From Wikipedia, the free encyclopedia

Leo Koffler
Born
Leon Bernhard Koffler

June 7, 1879
DiedFebruary 16, 1931
Berlin, Germany
Spouse(s)married Katharina Franziska Mohn (November 21, 1888 – 1938) December 14, 1909 in Lüdenscheid, Germany

Leo Koffler (1879—1931) (full name Leon Bernhard Koffler, also known as Oskar Koffler) was a screenwriter, actor and singer. Living and working in Berlin in the beginning of the 20th century, he was one of the pioneers of cinema.

Life

[edit]

Koffler was born on June 7, 1879, in Zurawno, near Lemberg, now Lviv, Ukraine, when the city was in the Austrian-Hungarian Empire. His family moved to Vienna in 1882, where he received his education. He made his Abitur and became an opera singer. In 1911 he became the director of a theatre in Colmar, Alsace which was then in the German Empire (now in France).

In 1914 he moved to Berlin. He sang in a number of musicals and operas including Das Dreimäderlhaus, and Hänsel and Gretel at the Theater des Westens. Koffler also played small parts in many movies.
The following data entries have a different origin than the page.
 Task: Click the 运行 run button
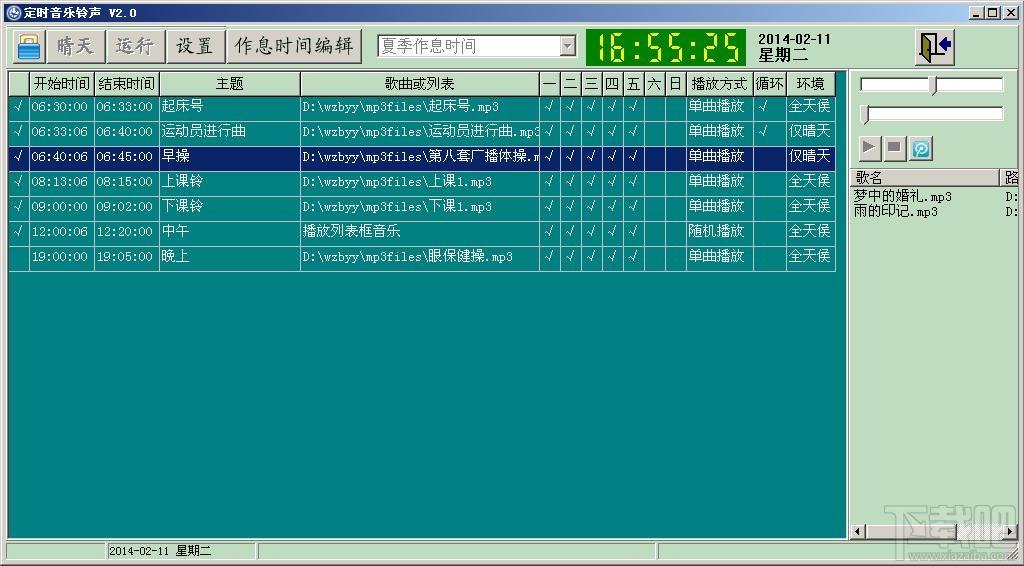point(135,46)
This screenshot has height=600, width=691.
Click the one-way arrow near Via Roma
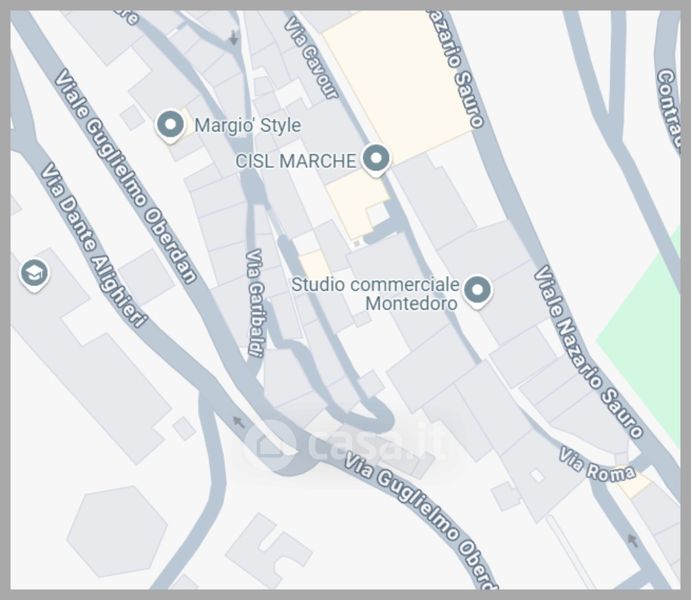tap(633, 540)
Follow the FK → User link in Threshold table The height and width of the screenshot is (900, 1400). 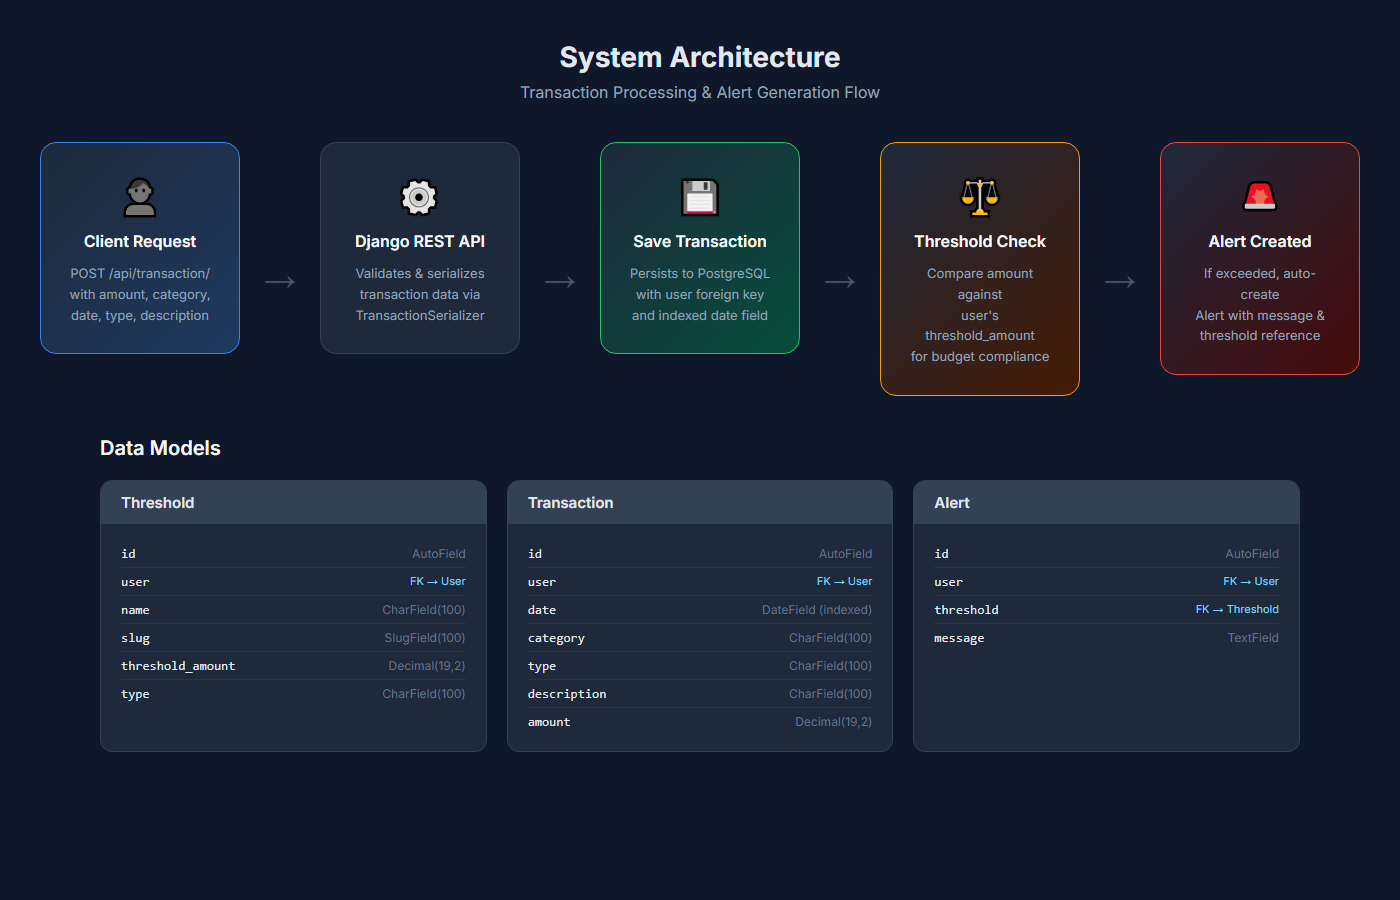coord(437,581)

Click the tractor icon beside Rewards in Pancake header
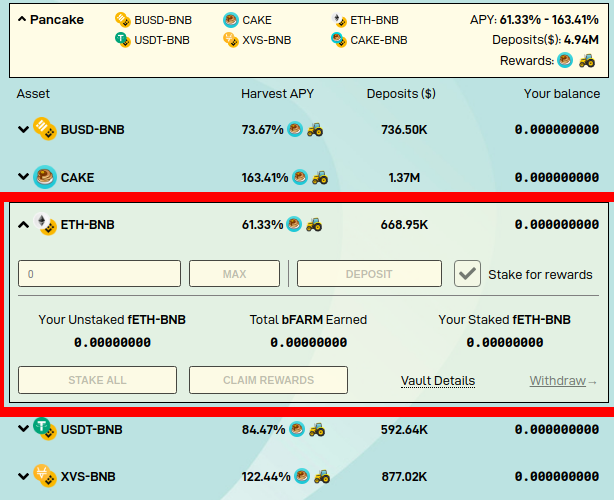click(x=587, y=61)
In 1916 he was conscripted into the Austro-Hungarian K and K regiment. This was just at the point when he started to establish a reputation for himself. At the end World War I, Koffler moved back to Berlin in 1918, and started working in movies again, including work with a small Hungarian film company called Viktor Klein. It was in this period that when he wrote a number of film-scripts for Fritz Lang, including Der Herr der Liebe and Halbblut.

In his later years, his health declined and finally he could not work any more. Nevertheless, almost until the day he died he sang at the Fasanenstrasse Synagogue in Berlin.

Leo Koffler died on February 16, 1931, in Berlin.

Works

[edit]

References

[edit]
  1. ^ Berliner Börsenzeitung, 8.02.1920, s. 4
  2. ^ "Filmografie Leo Koffler". filmportal.de. Retrieved August 15, 2011.